Co-Designing Digital Health Tools with Peer Researchers

on February 15, 2017
Co-Designing Digital Health Tools with Peer Researchers

Digital health, also known as e-health, m-health, or in the mental health field, as e-mental health, is the use of the internet and related technologies to deliver health services and information. E-mental health includes web-based tools, mobile apps, social media supports, specialized robots, and more.
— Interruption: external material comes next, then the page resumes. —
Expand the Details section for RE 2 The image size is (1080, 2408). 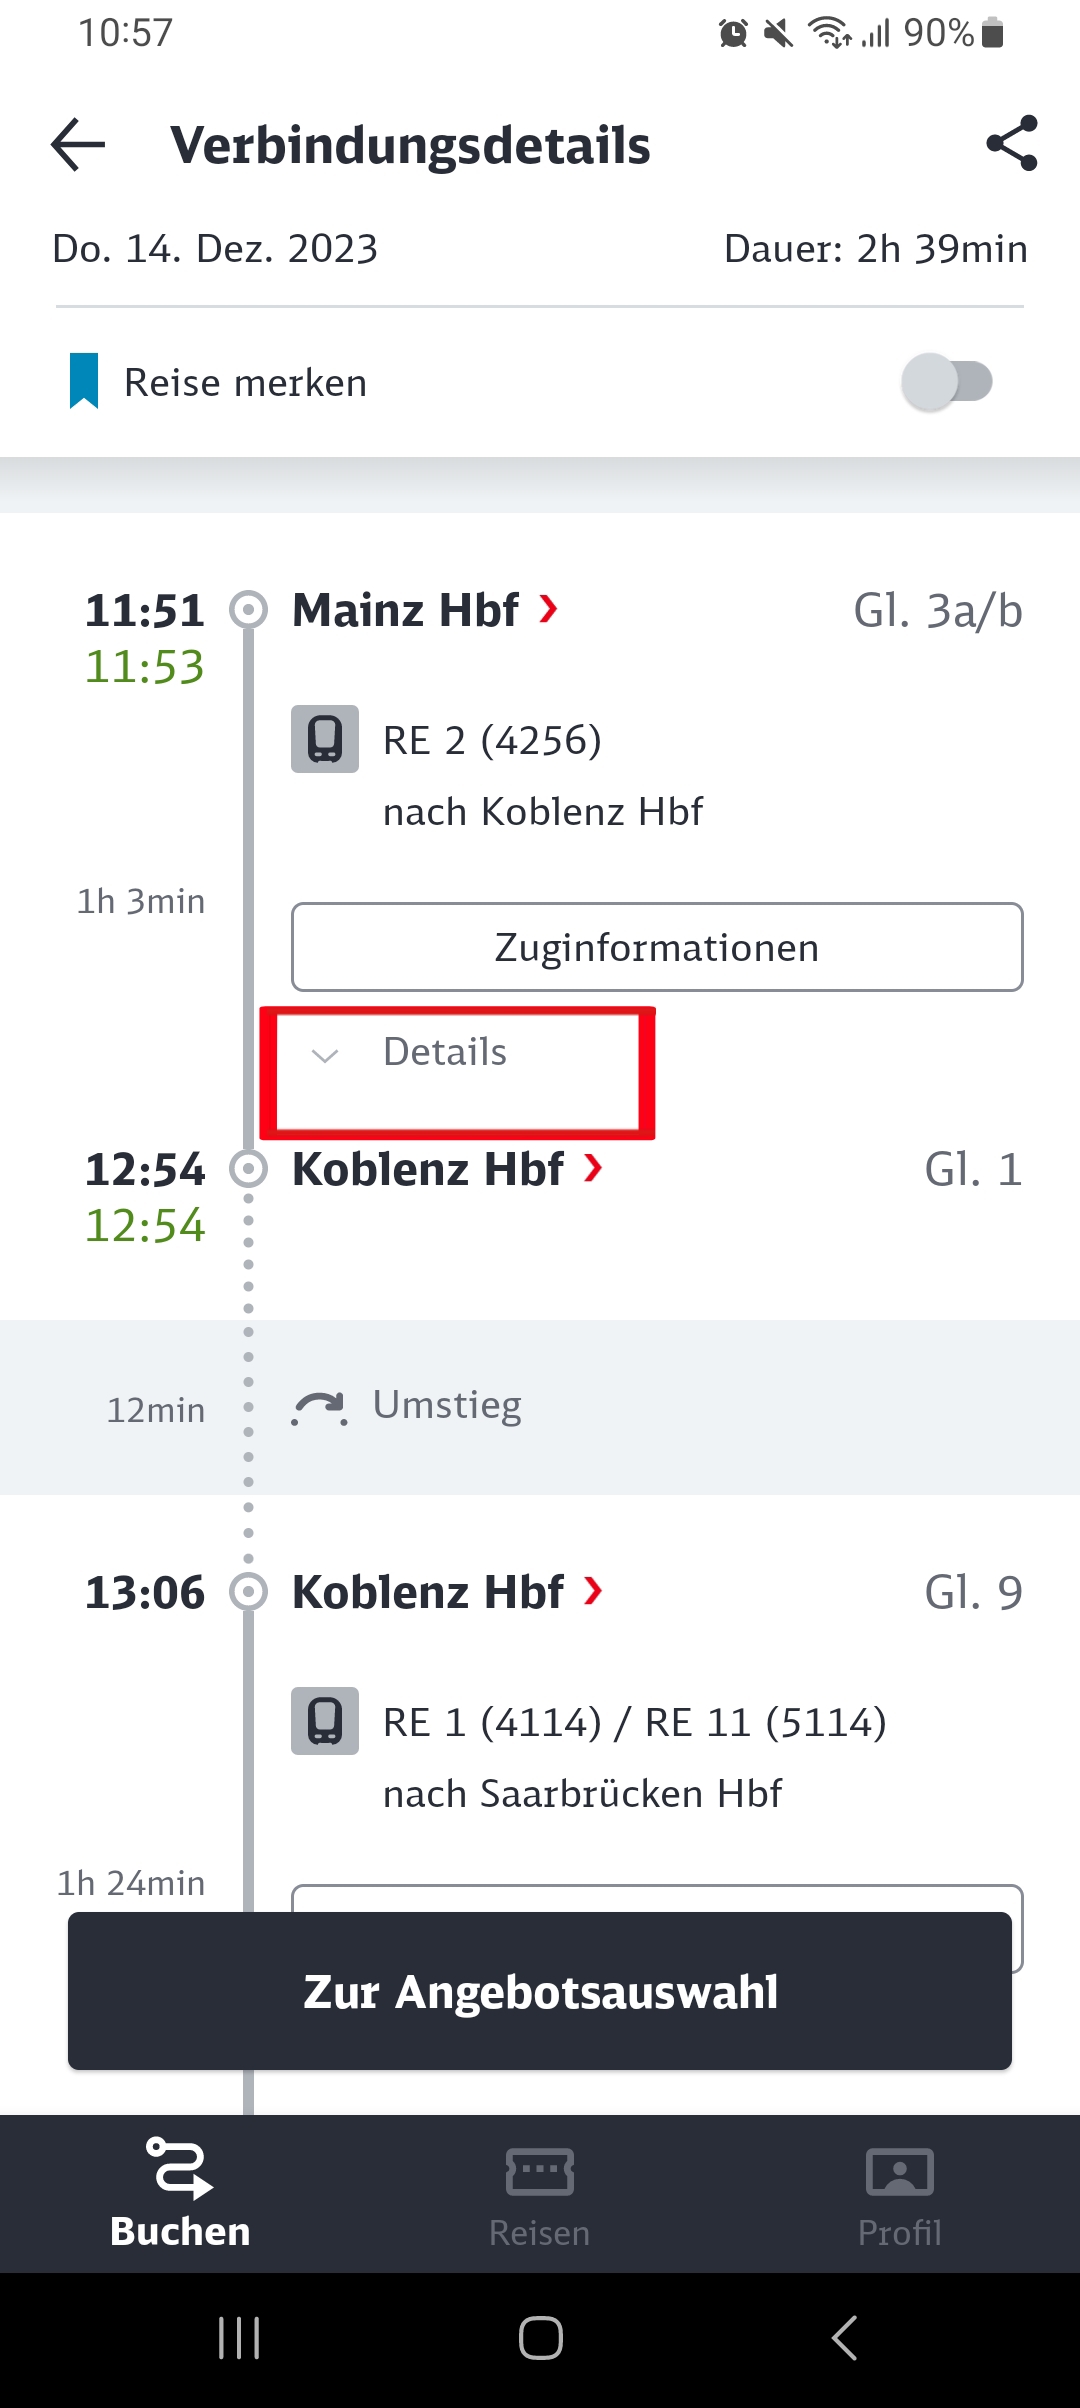[445, 1053]
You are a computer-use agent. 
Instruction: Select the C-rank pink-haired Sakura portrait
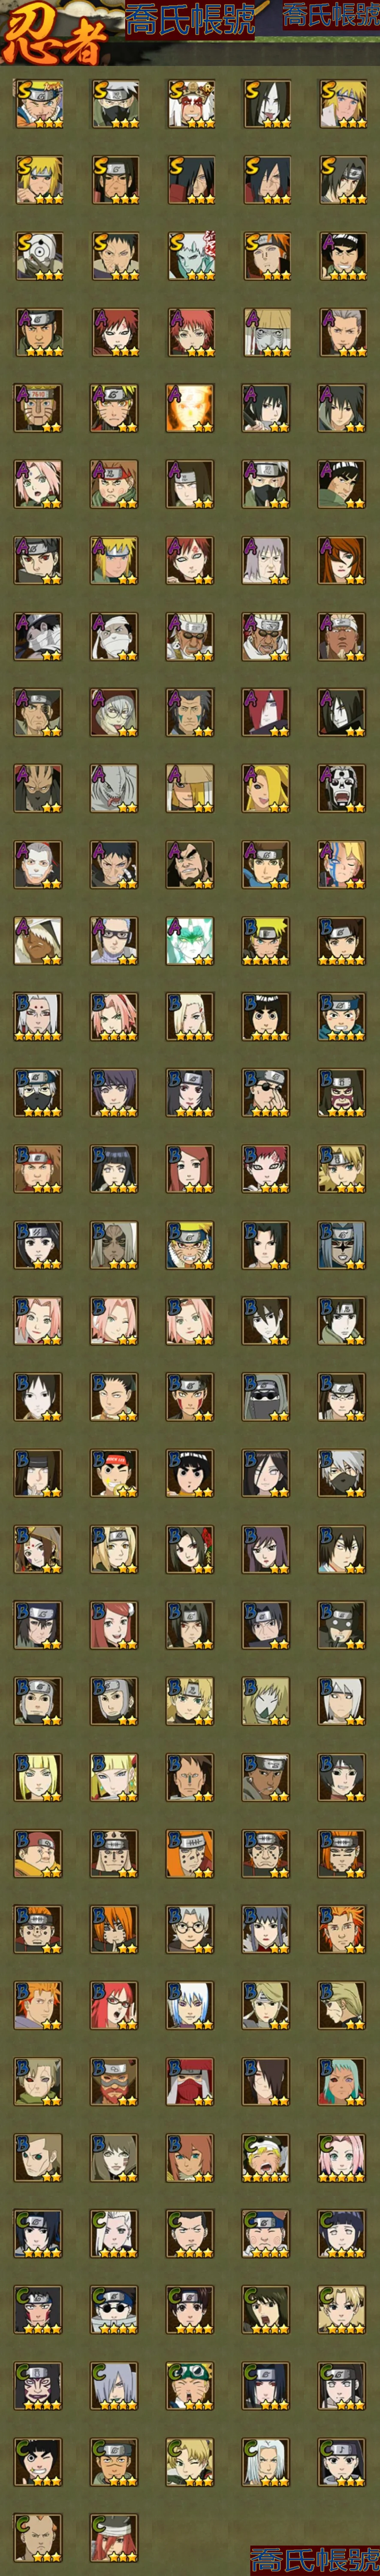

As a person with lived experience of mental health issues and an enthusiastic user of e-mental health products, I applied to Canada Health Infoway’s Engaged Patient Challenge and was one of five winners who were chosen to attend the 2016 Infoway Partnership Conference in Toronto, all expenses paid. Canada Health Infoway is an organization that promotes the development and adoption of e-health, and they recognize the value of patient engagement and wanted us to be a part of their gathering. After all, if end users don’t support e-health products, they’re a waste of money.
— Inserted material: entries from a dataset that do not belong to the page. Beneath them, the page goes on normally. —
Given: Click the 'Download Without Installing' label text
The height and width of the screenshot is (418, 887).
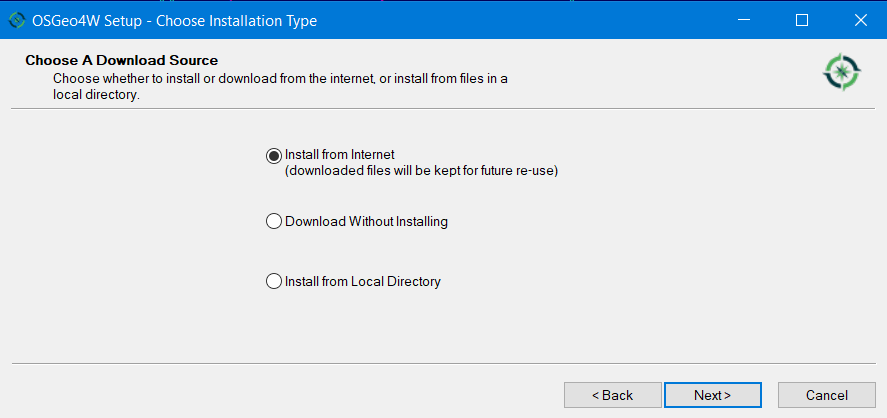Looking at the screenshot, I should pos(366,222).
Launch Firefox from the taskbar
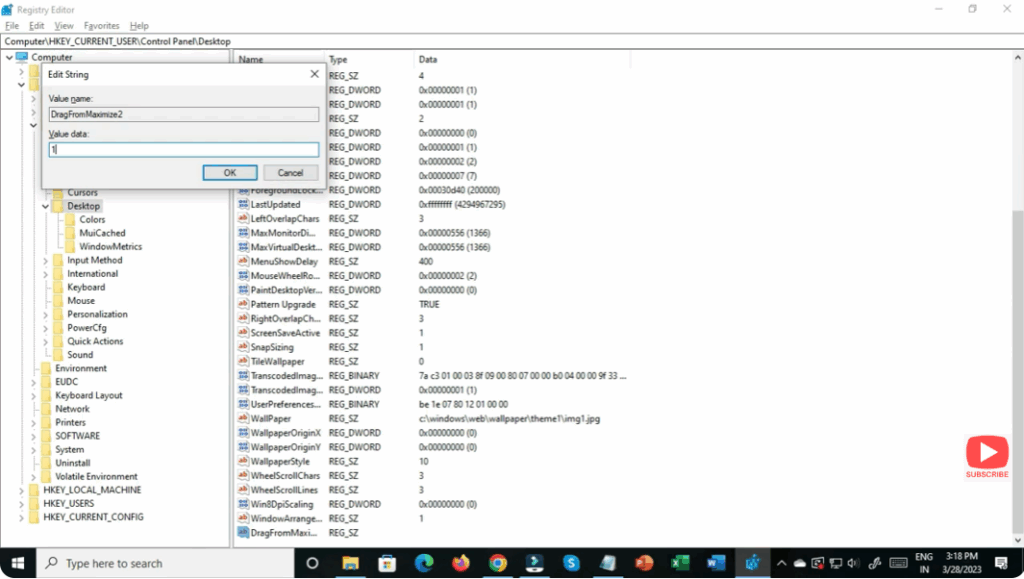 click(x=460, y=563)
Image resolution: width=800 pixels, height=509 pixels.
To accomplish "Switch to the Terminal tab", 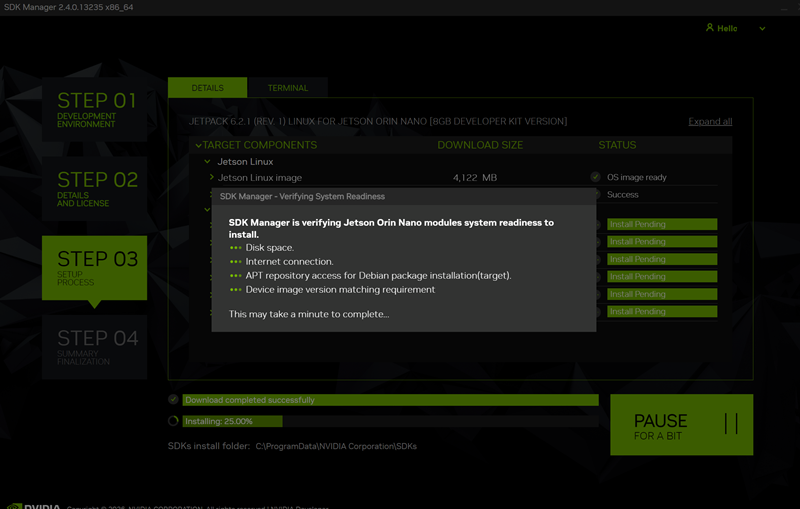I will click(x=288, y=88).
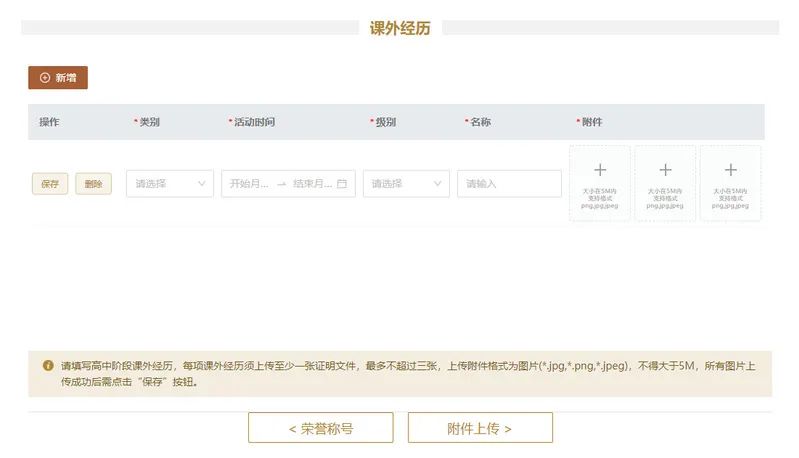The width and height of the screenshot is (799, 458).
Task: Click the calendar icon in date range
Action: pos(342,184)
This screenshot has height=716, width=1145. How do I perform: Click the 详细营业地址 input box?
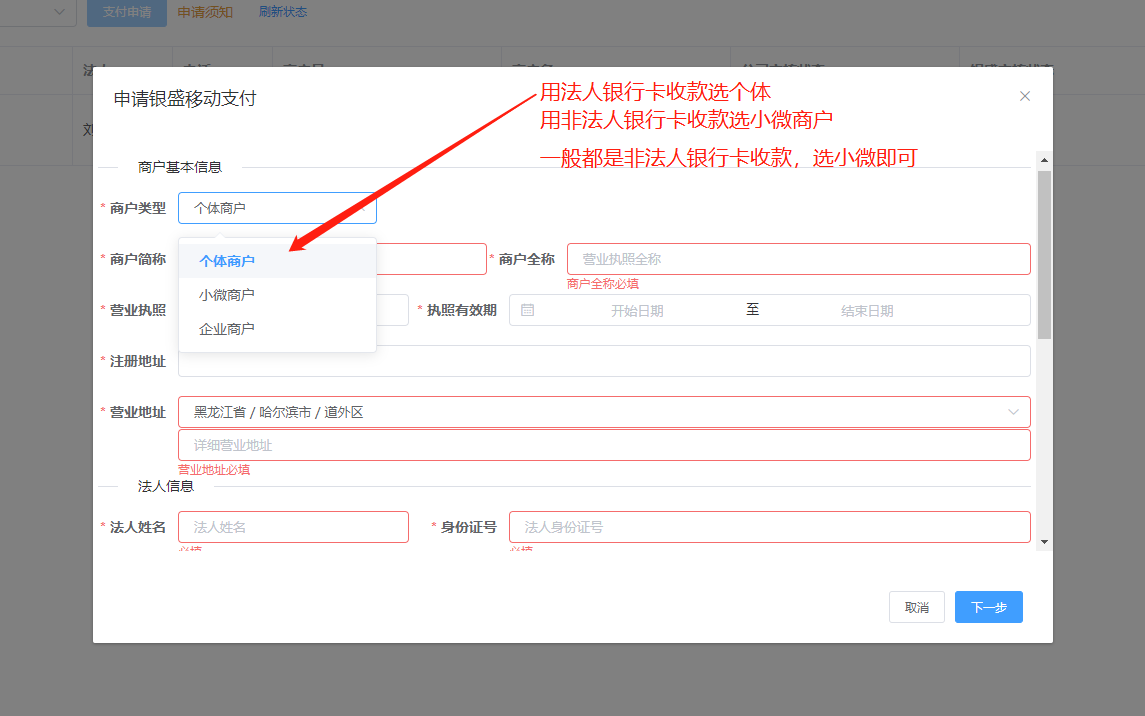tap(604, 445)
At the conference, I saw many interesting and inspiring presentations, including from patients who talked about their user experience with things like electronic health records. While not a mental health conference, there was a presence from the Mental Health Commission of Canada (who had previously released an e-mental health briefing paper), including a panel presentation with speakers who talked about the benefits of online CBT, and a (private) peer support forum called the Big White Wall.

There were ample opportunities for networking, so I met peers, service providers, policymakers, and tech developers at the conference. My question for many of them was simple and repeated: Where are the opportunities for collaboration and co-design of e-health products? Sadly, while everyone agreed that e-health is better with end user co-design in collaborations that run the full gamut from conception to product testing, nobody shared tangible solutions for matching patients with developers to create and improve products.

CREST.BD, on the other hand, has always worked within a collaborative framework of community-based participatory research, and knows the benefits of working with peer researchers to create e-mental health tools. Through these collaborations they’ve successfully launched the Bipolar Quality of Life Tool, and the Bipolar Wellness Centre.

The Bipolar Quality of Life Tool is a self-management aid that assesses functioning in 14 domains of life from mood to sleep to workplace, and more. After an end user answers scientifically validated questionnaires, a graph is generated that shows which areas are doing well and which could use attention. From there, to follow up on a domain to improve, users are linked to the Bipolar Wellness Centre, which offers a wealth of tips, resources, and videos to help manage life in the domains chosen to focus on. After using the resources, users can go back to the Quality of Life Tool and re-test to see improvements and areas that still need work.

As someone living well with bipolar but still has ups and downs and issues to cope with, both of these e-mental health tools are a boon to help me manage my condition. It’s easy to see that these digital health products are infused with wisdom from lived experience thanks to the peer researchers who worked on them, and they provide tips and insights that I can’t easily find elsewhere. I always enjoy visiting the wellness centre, which is kept up to date with new information and resources recommended by peer researchers, clinicians, and academics, as well as the wider bipolar community.

The success of CREST.BD’s digital health tools relies on true collaboration and co-design with peer researchers, and CREST.BD sets a standard other developers can look to as an excellent model to emulate.